Im Zeitalter der Lochkarten (1977-1989)

Die Geschichte von Euro-Climhist beginnt mit einem Forschungsstipendium des Schweizerischen Nationalfonds (1975-1977), im Rahmen dessen Christian Pfister den Grundstein für seine spätere Habilitationsschrift zur Klimageschichte der Schweiz legen konnte. Inspiriert war dieses Werk durch Emmanuel Le Roy Laduries bahnbrechende „histoire du climat depuis l' an mil“ (1967) und durch Hubert Horace Lambs „Climate, Present, Past and Future“ (1977). Le Roy Ladurie (geb. 1929) ist ein Historiker mit einem Flair für die Geschichte des Klimas. Lamb (1913-1997) war ein Klimatologe mit einem Flair für die Menschheitsgeschichte.
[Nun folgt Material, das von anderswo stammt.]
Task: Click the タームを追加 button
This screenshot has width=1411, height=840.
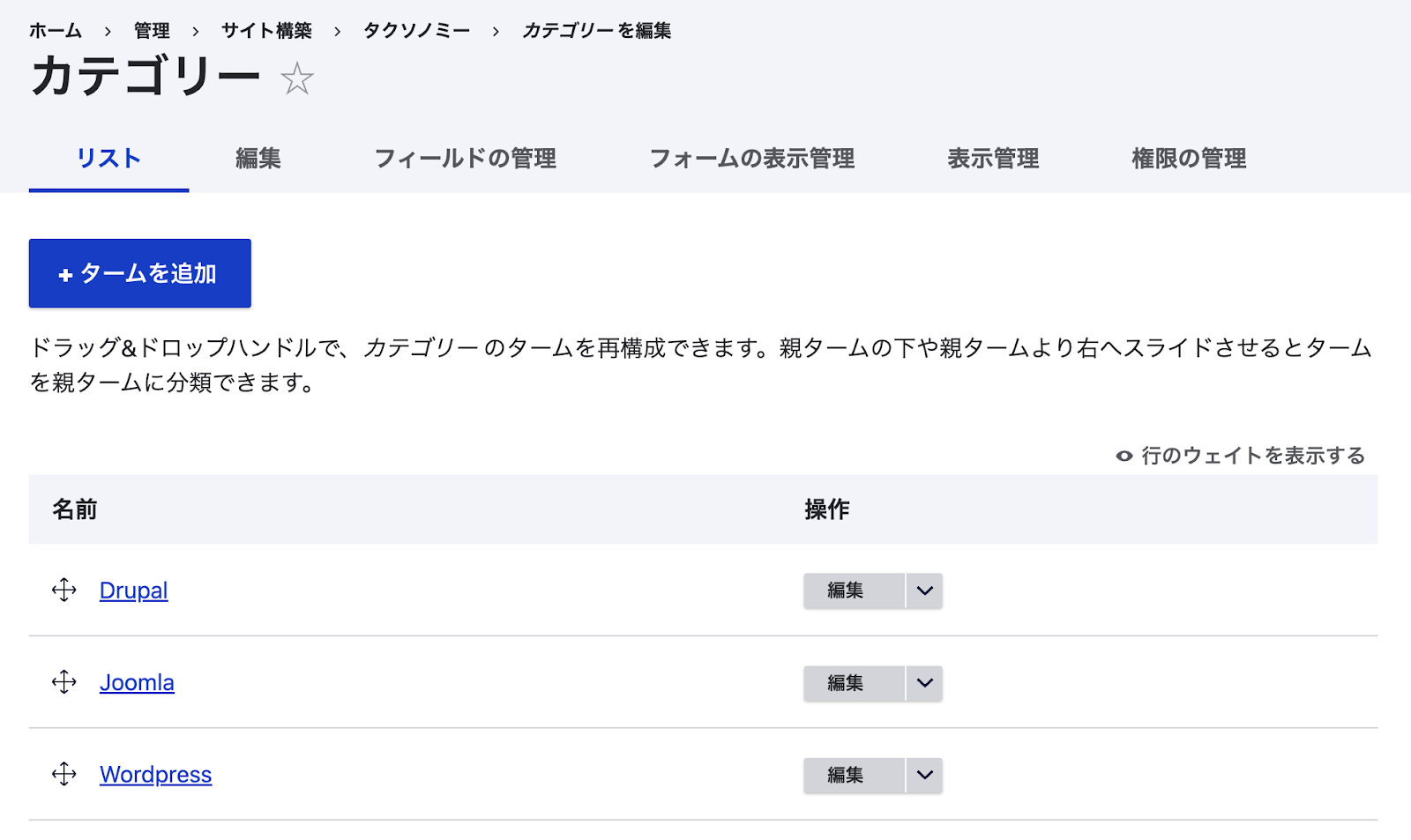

Die „Klimageschichte der Schweiz“, Pfisters Habilitationsschrift, erschien 1984 und beruht auf 34'000 Daten aus zahlreichen Archiven, aus denen Temperatur- und Niederschlagsindizes hergeleitet wurden. Dafür wurde seit den späten 1970er Jahren ein Software-Paket namens SRTCLIM auf der Basis der Programmiersprache PL-1 entwickelt, im Rahmen dessen Tausende von Lochkarten zu erstellen waren. Die Dokumentation CLIMHIST-CH wurde ab 1985 Bibliotheken und wissenschaftlichen Institutionen in Form von Mikrofiches und Paper-Printouts verkauft, da es im „Ancien Régime der Informationstechnologie“ keine anderen günstigen Publikationskanäle gab. Einzig die Paperversion hat die zahlreichen IT-Umwälzungen in den folgenden Jahren überlebt, was für die Fortsetzung des Projekts ausschlaggebend war.